Respeito ao cidadão: INSS terá que adequar sistemas para priorizar autonomia de pessoas com deficiência
Decisão atendeu pedido do MPF para impedir a exigência inicial de documento que oficializa a nomeação de curador, na concessão de benefícios
O Ministério Público Federal (MPF) conseguiu decisão judicial que determina ao Instituto Nacional do Seguro Social (INSS) que deixe de exigir, de forma inicial, o termo de curatela para o requerimento e a concessão de benefícios a pessoas com deficiência.
A sentença,
proferida pela 2ª Vara Federal de Sergipe nesta segunda-feira, 27, atende aos pedidos de uma
ação civil pública proposta pelo MPF.
A decisão
obriga o INSS a adequar seus sistemas para que contemplem a situação
adequada a cada caso, em vez de remeter diretamente à necessidade do
termo de curatela.
Os sistemas devem indicar se a pessoa
com deficiência compareceu acompanhada, ou não, às unidades de
atendimento do instituto, para formalizar o requerimento de
benefícios e expressar sua vontade.
A sentença
estabelece uma ordem de prioridade para os casos em que a pessoa com
deficiência necessite de representação.
Inicialmente,
se for necessário um administrador provisório, a confirmação deve
ser feita de forma extrajudicial, mediante o comparecimento ao
cartório para elaboração de procuração por instrumento público.
Caso seja
necessária a confirmação por meio judicial, através da Defensoria
Pública ou de advogado particular, deve-se priorizar o procedimento
de "tomada de decisão apoiada", processo no qual a pessoa
com deficiência escolhe pessoas de sua confiança para apoiá-la em
atos da vida civil.
Por fim, a representação por meio
de curador deve ser adotada apenas em último caso, sendo tratada
como medida excepcional quando a pessoa realmente não puder exprimir
sua vontade.
A determinação
para que o INSS ajuste sua estrutura e rotinas reflete uma profunda
mudança de paradigma no ordenamento jurídico brasileiro,
consolidada pelo Estatuto da Pessoa com Deficiência (Lei nº
13.146/2015).
A sentença destaca que a nova legislação
excluiu as pessoas com deficiência do rol de incapazes, reconhecendo
o seu direito ao exercício da capacidade legal em igualdade de
condições.
Sob esse novo
contexto legal, a interdição deixou de ser a regra e passou a ser
tratada como medida excepcional, criando-se instrumentos que
prestigiam a autonomia do cidadão, a exemplo da tomada de decisão
apoiada.
Por isso, a Justiça Federal acolheu
parcialmente os pedidos do MPF e concluiu que a autarquia
previdenciária precisa adequar a operacionalidade de seus sistemas a
essas novas disposições legais, abandonando de vez as práticas
institucionais que ainda pressupunham a incapacidade desse público.
O INSS também
deve adequar a redação utilizada nas comunicações destinadas aos
requerentes para deixar clara a possibilidade de a pessoa com
deficiência requerer, por si mesma, o benefício previdenciário.
Além disso, as comunicações deverão trazer uma
orientação expressa e clara sobre a gradação legal para a
representação do segurado, de modo que o cidadão passará a
receber essas cartas já com o leque de opções detalhado
(administrador provisório, tomada de decisão apoiada ou curador).
Para a
procuradora regional dos Direitos do Cidadão Martha Figueiredo, a
decisão é uma vitória fundamental para a dignidade desse público:
“Esta sentença corrige uma prática que impunha
barreiras burocráticas e judiciais desnecessárias a quem já
enfrenta muitos obstáculos.
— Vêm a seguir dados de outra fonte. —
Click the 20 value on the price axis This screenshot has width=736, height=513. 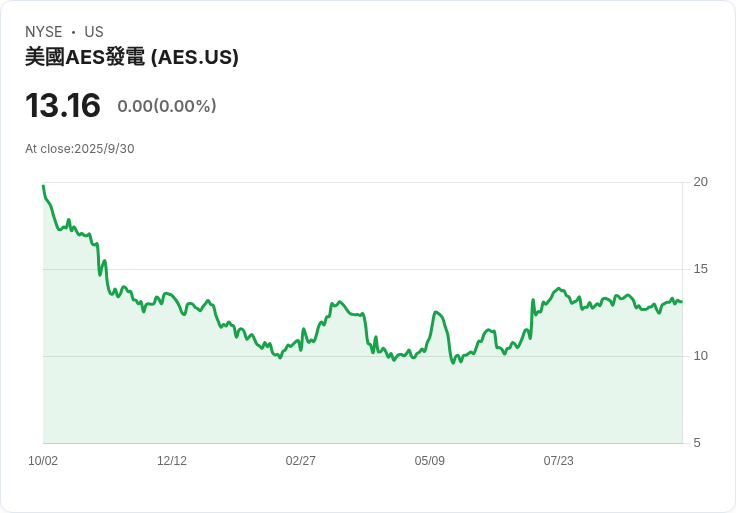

Garantir que a pessoa com deficiência
possa exercer sua autonomia e ter acesso a seus direitos sem a
obrigatoriedade da interdição é reafirmar o que prevê a lei e
promover a verdadeira inclusão social”.
O prazo para
cumprimento das determinações é de 180 dias, a contar do trânsito
em julgado da sentença. Ainda cabe recurso da decisão.
Histórico
A
atuação do MPF começou em 2017, após o Ministério Público do
Estado de Sergipe (MPSE) reportar diversos casos em que agências do
INSS exigiam ilegalmente o termo de curatela para a concessão do
Benefício de Prestação Continuada (BPC) e outros auxílios.
O
inquérito civil instaurado comprovou que a prática era contumaz, o
que motivou o ajuizamento da ação civil pública.